Now in the above cases we will see the flow of influence from $ A $ to $ C $ under various cases.

1. **Causal**: In the general case when we make any changes in the variable $ A $, it will have an effect on variable $ B $ (as we discussed above) and this change in $ B $ will change the values in $ C $. One other possible case can be when $ B $ is observed i.e. we know the value of $ B $. So, in this case any change in $ A $ won't affect $ B $ since we already know the value. And hence there won't be any change in $ C $ as it depends only on $ B $. Mathematically we can say that: 
$$ (A \perp C | B) $$
2. **Evidential**: Similarly in this case also observing $ B $ renders $ C $ independent of $ A $. Otherwise when $ B $ is not observed the influence flows from $ A $ to $ C $. Hence:
$$ (A \perp C | B) $$
3. **Common Cause**: The influence flows from $ A $ to $ C $ when $ B $ is not observed. But when $ B $ is observed and change in $ A $ doesn't affect $ C $ since it's only dependent on $ B $. Hence here also:
$$ ( A \perp C | B) $$
4. **Common Evidence**: This case is a bit different from the others. When $ B $ is not observed any change in $ A $ reflects some change in $ B $ but not in $ C $. Let's take the example of $ D \rightarrow G \leftarrow I $. In this case if we increase the difficulty of the course the probability of getting a higher grade reduces but this has no effect on the intelligence of the student. But when $ B $ is observed let's say that the student got a good grade. Now if we increase the difficulty of the course this will increase the probability of the student to be intelligent since we already know that he got a good grade. Hence in this case 
$$ (A \perp C) $$ 
and 
$$ ( A \not\perp C | B) $$
This structure is also commonly known as **V structure**. 

We can see this in greater detail by utilizing pgmpy.

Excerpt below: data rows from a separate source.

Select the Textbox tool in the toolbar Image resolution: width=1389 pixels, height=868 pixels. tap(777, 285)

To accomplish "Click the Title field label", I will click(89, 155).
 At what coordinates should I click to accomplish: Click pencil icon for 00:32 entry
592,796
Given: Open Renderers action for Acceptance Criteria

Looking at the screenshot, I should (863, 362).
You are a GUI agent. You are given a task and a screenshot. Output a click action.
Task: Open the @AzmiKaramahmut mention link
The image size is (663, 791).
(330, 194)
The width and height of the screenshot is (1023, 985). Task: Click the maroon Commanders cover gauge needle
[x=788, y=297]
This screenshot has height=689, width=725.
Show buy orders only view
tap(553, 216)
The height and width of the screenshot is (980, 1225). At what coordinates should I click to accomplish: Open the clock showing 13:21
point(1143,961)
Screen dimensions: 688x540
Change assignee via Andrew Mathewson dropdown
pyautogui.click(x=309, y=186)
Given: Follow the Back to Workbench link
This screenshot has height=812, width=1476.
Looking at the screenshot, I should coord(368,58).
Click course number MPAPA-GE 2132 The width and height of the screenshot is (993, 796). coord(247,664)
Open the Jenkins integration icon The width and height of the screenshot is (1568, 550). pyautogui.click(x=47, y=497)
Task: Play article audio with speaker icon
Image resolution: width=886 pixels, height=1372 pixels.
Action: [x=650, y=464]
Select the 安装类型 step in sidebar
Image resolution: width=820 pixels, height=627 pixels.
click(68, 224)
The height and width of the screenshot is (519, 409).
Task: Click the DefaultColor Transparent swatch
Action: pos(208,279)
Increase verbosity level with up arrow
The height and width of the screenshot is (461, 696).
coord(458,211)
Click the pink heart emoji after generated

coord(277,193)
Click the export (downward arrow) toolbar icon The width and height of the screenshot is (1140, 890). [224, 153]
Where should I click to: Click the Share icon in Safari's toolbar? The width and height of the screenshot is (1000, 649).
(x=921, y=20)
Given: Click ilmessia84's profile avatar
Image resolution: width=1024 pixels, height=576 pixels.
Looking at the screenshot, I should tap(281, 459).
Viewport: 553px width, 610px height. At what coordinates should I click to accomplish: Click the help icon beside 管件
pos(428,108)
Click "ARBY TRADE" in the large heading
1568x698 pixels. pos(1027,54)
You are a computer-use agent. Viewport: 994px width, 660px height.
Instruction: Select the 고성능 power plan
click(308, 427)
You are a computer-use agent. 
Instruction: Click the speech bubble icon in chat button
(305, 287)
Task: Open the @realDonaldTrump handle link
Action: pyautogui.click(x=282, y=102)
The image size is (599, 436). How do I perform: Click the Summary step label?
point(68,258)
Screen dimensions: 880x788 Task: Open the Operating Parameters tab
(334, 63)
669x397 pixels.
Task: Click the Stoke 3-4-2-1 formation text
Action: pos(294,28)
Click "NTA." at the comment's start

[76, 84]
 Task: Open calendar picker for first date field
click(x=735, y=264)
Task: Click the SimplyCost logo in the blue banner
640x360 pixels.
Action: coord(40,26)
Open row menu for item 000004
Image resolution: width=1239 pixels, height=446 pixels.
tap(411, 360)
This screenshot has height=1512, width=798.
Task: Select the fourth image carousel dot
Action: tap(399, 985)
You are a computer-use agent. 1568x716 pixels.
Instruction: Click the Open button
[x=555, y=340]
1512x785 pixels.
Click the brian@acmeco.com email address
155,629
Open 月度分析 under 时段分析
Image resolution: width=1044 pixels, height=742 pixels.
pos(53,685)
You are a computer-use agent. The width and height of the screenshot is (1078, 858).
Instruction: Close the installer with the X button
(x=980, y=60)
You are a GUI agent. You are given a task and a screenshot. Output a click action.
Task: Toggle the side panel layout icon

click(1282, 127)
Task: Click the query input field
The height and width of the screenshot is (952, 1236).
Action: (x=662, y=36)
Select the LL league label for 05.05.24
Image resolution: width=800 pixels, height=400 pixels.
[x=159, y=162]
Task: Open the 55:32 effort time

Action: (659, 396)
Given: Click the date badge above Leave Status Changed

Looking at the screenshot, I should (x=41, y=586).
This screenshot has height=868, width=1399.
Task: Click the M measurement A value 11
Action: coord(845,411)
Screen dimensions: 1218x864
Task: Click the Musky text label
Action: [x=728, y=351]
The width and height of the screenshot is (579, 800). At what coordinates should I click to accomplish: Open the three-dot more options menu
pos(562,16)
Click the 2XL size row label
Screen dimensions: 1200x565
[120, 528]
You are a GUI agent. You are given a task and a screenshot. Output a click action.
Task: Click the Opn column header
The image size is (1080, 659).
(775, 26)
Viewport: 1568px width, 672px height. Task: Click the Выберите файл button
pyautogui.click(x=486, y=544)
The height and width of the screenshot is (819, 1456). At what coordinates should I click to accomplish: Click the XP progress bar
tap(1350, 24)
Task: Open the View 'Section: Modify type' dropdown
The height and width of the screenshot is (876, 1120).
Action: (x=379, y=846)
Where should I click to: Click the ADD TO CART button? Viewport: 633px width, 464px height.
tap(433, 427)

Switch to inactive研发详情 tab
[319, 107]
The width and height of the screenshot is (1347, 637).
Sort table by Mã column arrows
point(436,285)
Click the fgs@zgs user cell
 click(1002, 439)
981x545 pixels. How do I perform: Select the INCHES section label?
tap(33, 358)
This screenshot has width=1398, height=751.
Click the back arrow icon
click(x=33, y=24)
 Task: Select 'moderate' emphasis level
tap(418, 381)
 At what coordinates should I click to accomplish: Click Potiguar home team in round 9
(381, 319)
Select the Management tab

### 2.1 Find Local Independencies
We can look at the independencies for specific nodes.

In [67]:
student_model.local_independencies('difficulty')

(difficulty _|_ intelligence, letter, sat, grade)

In [68]:
student_model.local_independencies('grade')

(grade _|_ letter, sat | intelligence, difficulty)

In [69]:
student_model.local_independencies(['difficulty', 'intelligence', 'sat', 'grade', 'letter'])

(difficulty _|_ intelligence, letter, sat, grade)
(intelligence _|_ letter, difficulty, sat, grade)
(sat _|_ difficulty, letter, grade | intelligence)
(grade _|_ letter, sat | intelligence, difficulty)
(letter _|_ intelligence, difficulty, sat | grade)

In [70]:
student_model.get_independencies()

(difficulty _|_ intelligence, sat)
(difficulty _|_ sat | intelligence)
(difficulty _|_ intelligence | sat)
(difficulty _|_ letter | grade)
(difficulty _|_ sat | intelligence, letter)
(difficulty _|_ letter, sat | intelligence, grade)
(difficulty _|_ letter | sat, grade)
(difficulty _|_ sat | intelligence, letter, grade)
(difficulty _|_ letter | intelligence, sat, grade)
(grade _|_ sat | intelligence)
(grade _|_ sat | intelligence, letter)
(grade _|_ sat | intelligence, difficulty)
(grade _|_ sat | difficulty, letter, intelligence)
(intelligence _|_ difficulty)
(intelligence _|_ difficulty | sat)
(intelligence _|_ letter | grade)
(intelligence _|_ letter | difficulty, grade)
(intelligence _|_ letter | sat, grade)
(intelligence _|_ letter | difficulty, sat, grade)
(letter _|_ sat | intelligence)
(letter _|_ intelligence, difficulty, sat | grade)
(letter _|_ sat | intelligence, difficulty)
(letter _|_ difficulty, sat | intelligence, grade)
(letter _|_ intelligence, sat | difficulty, grade

### 2.2 Find Active Trail Nodes
We can also look for **active trail nodes**. We can think of active trail nodes as path's of influence; what can give you information about something else?   

In [43]:
student_model.active_trail_nodes('difficulty')

{'difficulty': {'difficulty', 'grade', 'letter'}}

In [44]:
student_model.active_trail_nodes('grade')

{'grade': {'difficulty', 'grade', 'intelligence', 'letter', 'sat'}}

Notice that for `grade` we had everything be fully returned. This is because everything provides information about grade, meaning grade is dependent upon all other random variables. 

We can also see how the active trails to difficulty change when we observed `grade`.

In [78]:
student_model.active_trail_nodes('difficulty')

{'difficulty': {'difficulty', 'grade', 'letter'}}

In [79]:
student_model.active_trail_nodes('difficulty', observed='grade')

{'difficulty': {'difficulty', 'intelligence', 'sat'}}